Novel medications such as GLP1 receptor agonists for patients with diabetes or PSK9 inhibitors for patients with severe hypercholesterolemia can cost thousands per year, even with insurance. If the patient has an exceedingly high CAC score, the absolute reduction of risk can be dramatic with these interventions. But, if the patient has a CAC score of zero, the reduction in absolute risk will be more modest.

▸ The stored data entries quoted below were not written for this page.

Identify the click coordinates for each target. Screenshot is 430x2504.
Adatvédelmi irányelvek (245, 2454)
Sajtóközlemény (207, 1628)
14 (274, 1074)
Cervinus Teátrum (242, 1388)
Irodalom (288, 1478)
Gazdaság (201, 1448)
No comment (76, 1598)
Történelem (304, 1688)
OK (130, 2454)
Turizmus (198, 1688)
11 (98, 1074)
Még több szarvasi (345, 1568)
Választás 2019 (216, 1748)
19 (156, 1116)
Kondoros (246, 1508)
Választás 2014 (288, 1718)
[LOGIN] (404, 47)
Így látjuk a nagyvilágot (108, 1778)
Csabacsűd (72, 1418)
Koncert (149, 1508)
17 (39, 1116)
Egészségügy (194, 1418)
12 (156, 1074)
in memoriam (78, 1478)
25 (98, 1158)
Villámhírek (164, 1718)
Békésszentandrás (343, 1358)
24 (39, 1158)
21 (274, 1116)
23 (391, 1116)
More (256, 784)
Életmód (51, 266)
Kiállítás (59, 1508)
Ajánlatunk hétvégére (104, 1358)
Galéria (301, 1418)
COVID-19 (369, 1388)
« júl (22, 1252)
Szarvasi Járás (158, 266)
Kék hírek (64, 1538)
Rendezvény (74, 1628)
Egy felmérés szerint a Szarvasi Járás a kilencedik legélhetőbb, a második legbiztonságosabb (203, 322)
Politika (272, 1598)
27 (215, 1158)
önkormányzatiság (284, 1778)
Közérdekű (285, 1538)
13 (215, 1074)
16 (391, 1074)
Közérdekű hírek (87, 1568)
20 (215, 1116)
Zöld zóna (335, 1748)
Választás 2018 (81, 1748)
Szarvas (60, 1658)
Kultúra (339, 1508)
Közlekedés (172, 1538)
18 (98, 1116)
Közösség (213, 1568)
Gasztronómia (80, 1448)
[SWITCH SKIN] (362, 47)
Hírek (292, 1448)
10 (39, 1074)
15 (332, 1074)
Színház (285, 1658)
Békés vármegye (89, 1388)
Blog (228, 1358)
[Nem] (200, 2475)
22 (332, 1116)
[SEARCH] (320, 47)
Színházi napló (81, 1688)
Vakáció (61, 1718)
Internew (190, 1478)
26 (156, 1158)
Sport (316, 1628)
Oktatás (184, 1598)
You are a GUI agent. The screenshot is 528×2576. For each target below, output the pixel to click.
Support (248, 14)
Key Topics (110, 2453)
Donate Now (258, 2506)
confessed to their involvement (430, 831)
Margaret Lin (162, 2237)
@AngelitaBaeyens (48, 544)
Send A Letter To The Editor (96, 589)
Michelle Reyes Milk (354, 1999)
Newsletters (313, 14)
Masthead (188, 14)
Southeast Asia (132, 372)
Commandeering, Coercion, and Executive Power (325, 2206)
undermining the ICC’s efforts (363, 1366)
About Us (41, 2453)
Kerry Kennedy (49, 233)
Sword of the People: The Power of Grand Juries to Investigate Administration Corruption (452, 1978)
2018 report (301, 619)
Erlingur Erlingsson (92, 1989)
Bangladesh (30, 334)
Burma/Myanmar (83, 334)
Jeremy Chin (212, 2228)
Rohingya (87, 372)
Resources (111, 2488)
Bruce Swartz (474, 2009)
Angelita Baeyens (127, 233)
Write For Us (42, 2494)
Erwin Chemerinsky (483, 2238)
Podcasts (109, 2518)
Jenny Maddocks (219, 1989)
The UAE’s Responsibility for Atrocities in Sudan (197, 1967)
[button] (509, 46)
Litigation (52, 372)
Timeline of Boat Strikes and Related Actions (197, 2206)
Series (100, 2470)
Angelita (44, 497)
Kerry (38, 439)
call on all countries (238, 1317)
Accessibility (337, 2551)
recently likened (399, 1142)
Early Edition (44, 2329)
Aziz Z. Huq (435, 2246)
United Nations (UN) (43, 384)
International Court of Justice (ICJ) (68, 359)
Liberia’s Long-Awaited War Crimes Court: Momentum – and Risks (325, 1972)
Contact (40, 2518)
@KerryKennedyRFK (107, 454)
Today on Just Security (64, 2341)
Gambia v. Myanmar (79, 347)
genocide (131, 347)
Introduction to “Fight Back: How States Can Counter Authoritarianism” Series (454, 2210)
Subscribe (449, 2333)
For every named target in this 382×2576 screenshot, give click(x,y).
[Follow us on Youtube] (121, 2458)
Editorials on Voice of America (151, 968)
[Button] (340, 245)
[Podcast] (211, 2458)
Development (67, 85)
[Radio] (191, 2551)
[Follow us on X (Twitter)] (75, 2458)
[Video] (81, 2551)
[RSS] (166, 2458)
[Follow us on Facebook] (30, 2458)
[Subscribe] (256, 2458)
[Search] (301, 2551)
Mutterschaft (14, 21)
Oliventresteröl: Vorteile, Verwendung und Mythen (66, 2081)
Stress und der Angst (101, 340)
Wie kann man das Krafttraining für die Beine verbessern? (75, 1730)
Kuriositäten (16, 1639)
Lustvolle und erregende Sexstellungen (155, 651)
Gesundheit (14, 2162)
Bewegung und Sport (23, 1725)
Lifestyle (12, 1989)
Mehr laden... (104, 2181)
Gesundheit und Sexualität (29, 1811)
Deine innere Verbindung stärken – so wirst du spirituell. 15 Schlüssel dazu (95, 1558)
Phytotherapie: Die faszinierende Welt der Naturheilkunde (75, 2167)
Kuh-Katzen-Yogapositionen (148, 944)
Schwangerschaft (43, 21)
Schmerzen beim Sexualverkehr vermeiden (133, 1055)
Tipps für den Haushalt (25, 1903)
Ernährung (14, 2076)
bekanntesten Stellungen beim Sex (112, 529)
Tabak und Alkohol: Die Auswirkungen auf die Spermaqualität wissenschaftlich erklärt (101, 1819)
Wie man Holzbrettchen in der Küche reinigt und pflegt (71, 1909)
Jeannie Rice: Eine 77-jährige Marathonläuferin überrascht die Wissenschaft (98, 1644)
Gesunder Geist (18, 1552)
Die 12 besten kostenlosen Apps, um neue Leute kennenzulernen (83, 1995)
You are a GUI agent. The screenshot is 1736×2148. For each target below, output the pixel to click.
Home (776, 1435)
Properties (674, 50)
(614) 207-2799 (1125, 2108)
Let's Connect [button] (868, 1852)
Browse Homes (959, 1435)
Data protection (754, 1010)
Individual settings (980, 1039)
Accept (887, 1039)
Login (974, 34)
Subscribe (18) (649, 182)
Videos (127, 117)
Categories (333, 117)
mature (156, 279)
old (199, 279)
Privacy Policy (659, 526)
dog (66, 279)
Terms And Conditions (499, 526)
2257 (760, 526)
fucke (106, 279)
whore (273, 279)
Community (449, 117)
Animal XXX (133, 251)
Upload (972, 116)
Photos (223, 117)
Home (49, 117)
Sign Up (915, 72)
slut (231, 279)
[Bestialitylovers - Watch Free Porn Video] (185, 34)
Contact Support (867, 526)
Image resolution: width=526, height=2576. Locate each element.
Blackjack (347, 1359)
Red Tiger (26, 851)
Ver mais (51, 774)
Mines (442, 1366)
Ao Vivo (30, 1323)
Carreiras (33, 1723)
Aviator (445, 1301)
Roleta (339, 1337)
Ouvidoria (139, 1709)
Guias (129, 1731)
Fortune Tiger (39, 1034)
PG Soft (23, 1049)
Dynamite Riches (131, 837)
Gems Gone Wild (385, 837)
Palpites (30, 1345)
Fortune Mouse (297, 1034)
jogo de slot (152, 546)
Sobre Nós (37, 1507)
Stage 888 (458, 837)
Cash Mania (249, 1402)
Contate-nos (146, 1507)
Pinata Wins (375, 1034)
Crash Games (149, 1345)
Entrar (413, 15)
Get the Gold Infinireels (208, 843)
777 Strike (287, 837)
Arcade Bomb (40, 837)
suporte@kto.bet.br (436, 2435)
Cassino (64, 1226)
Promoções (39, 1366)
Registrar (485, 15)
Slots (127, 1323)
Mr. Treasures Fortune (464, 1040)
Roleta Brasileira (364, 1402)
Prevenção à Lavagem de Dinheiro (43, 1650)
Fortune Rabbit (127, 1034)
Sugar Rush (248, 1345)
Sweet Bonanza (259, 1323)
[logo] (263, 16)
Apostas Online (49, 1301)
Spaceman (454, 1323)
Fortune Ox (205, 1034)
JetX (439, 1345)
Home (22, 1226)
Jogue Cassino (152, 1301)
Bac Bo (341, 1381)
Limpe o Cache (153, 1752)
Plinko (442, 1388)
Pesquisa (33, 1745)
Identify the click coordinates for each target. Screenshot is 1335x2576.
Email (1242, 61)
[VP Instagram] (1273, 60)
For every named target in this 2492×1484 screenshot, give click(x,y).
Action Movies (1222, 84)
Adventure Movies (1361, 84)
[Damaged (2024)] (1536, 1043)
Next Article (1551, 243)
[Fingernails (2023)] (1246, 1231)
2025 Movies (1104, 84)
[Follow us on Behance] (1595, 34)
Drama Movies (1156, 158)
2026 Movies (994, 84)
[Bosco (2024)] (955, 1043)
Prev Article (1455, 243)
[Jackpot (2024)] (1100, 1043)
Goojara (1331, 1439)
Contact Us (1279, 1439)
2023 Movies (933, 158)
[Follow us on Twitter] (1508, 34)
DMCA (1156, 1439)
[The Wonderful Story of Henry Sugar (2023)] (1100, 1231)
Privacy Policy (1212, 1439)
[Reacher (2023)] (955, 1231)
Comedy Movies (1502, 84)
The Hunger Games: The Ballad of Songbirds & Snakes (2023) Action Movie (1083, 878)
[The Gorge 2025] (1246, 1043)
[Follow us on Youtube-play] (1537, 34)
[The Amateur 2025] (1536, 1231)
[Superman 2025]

According to Nasir and Cainzos-Achirica, “In a context of progressively low estimated ASCVD risk thresholds for consideration of preventive therapy with statins in international primary prevention guidelines, CAC = 0, which is associated with low event rates in several populations, has become a particularly powerful prognostic tool and may be incorporated in clinician-patient discussions to guide the safe avoidance of preventive therapy with statins and aspirin. Moving forward, ongoing studies will help define the potential role of CAC informing the personalized allocation of other risk reduction therapies among several populations, such as individuals with diabetes and severe hypercholesterolemia.”
Studies conducted by Nasir, among others, suggest that patients are more compliant when they have an accurate picture of their burden of plaque. It improves adherence to both lifestyle changes and medication to know how much is riding on these interventions.